His journey to Judaism has been a long one. Raised in a secular family in Lincolnshire, he said it was when he began learning about Judaism in school at the age of 11 or 12 that “something immediately felt right. I used to go the library on a Saturday and read books on Judaism.”
Still, it was not until a long-awaited trip to Israel three years that he finally decided it was time to convert. Having previously moved to Devon, he started going to the nearest synagogue — in Exeter.
“It’s 50 miles, it’s definitely quite a shlep. But they don’t have a rabbi and they don’t have a conversion course.”
After speaking to the Reform Beit Din, he was put in touch with West London Synagogue which ran an online “Jprep” —Jewish preparation -—course.
“It was done by Rabbi Sybil Sheridan and it was fairly new. We’ve been meeting every fortnight over the past two years.”
Now his Beit Din examination has come by computer, too. “Rather than going up to London, the rabbis came to my living room. I don’t normally get nervous but I was definitely nervous because I felt a lot was counting on it.”

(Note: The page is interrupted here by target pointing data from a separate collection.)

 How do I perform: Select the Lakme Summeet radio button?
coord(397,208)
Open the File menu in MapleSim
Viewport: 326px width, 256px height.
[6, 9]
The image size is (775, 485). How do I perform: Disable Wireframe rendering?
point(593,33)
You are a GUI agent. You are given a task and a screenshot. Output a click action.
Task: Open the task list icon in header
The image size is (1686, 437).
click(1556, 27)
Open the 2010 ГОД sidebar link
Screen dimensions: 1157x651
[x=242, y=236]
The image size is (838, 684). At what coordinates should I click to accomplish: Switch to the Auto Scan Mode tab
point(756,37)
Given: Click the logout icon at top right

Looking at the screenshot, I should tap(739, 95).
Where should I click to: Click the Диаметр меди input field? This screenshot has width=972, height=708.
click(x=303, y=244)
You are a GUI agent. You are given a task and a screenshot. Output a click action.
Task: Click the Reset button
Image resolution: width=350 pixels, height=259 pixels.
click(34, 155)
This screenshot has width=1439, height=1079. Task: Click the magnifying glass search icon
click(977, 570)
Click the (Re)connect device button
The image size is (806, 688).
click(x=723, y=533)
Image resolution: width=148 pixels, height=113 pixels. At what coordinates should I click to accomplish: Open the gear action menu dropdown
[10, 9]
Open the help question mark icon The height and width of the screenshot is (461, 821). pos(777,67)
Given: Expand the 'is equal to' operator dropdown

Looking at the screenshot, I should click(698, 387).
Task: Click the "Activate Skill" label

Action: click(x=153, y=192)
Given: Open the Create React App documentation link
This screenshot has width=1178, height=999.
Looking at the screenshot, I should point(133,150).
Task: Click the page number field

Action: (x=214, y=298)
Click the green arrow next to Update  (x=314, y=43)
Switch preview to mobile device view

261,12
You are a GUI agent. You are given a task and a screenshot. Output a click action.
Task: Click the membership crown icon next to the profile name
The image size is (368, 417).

Beit Din convenor Rabbi Jackie Tabick said, “For the benefit of those going through the conversion process, we have taken the decision to continue their conversion journeys through digital means.
“People prepare for a long time for their appointment at the Beit Din and we do not wish to make them wait unnecessarily for that part of the journey.”
“For the process to be completed, mikveh and in some cases brit will have to be undertaken once these sacred events are again possible.”
The Reform and Liberal mohalim last week announced they would not carry out circumcisions during the coronavirus crisis.
The conversion candidates were tested on their commitment to Judaism for the usual half an hour by the court of four rabbis.
As they awaited the decision, they went into a virtual “waiting room” with their sponsoring rabbi.
On Wednesday, Mr Darvill had a bottle of wine ready for a digital affirmation ceremony to welcome his Jewish arrival in the evening, joined by friends online. “I’ve turned into a cyber-Jew,” he said.